↓

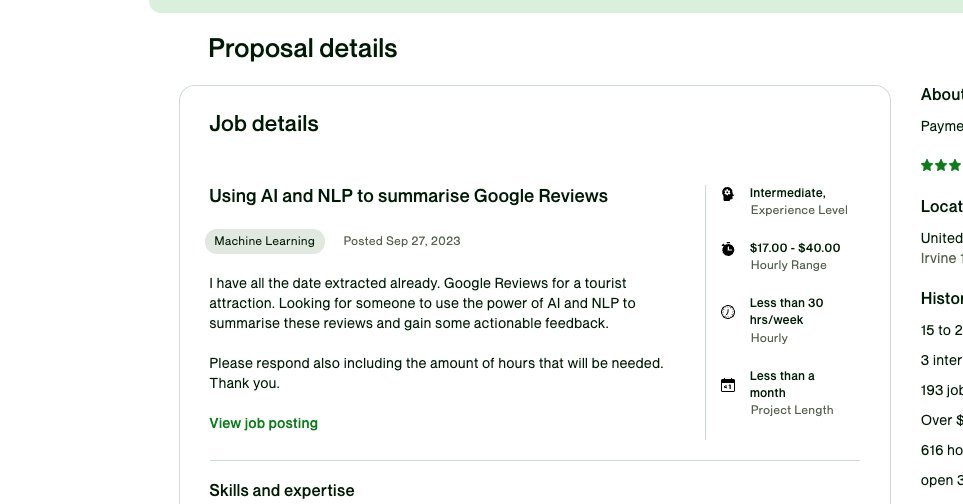Click the Less than a month text
The image size is (963, 504).
coord(782,384)
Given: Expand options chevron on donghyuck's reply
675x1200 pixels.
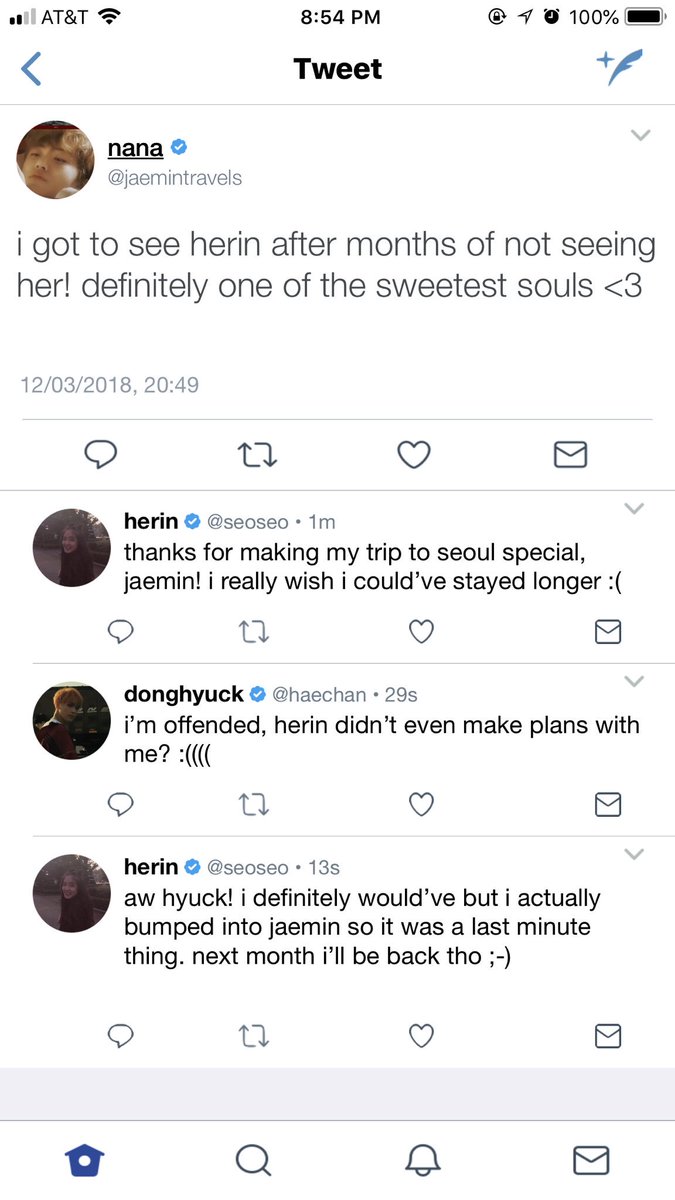Looking at the screenshot, I should [633, 682].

↑

Exercise objective ::
Please write out the lines from the one that holds "Given: Expand options" through the end of the material, both ends included, exactly and with no pictures.

Problem solution ::
Given: Expand options chevron on donghyuck's reply
675x1200 pixels.
Looking at the screenshot, I should [633, 682].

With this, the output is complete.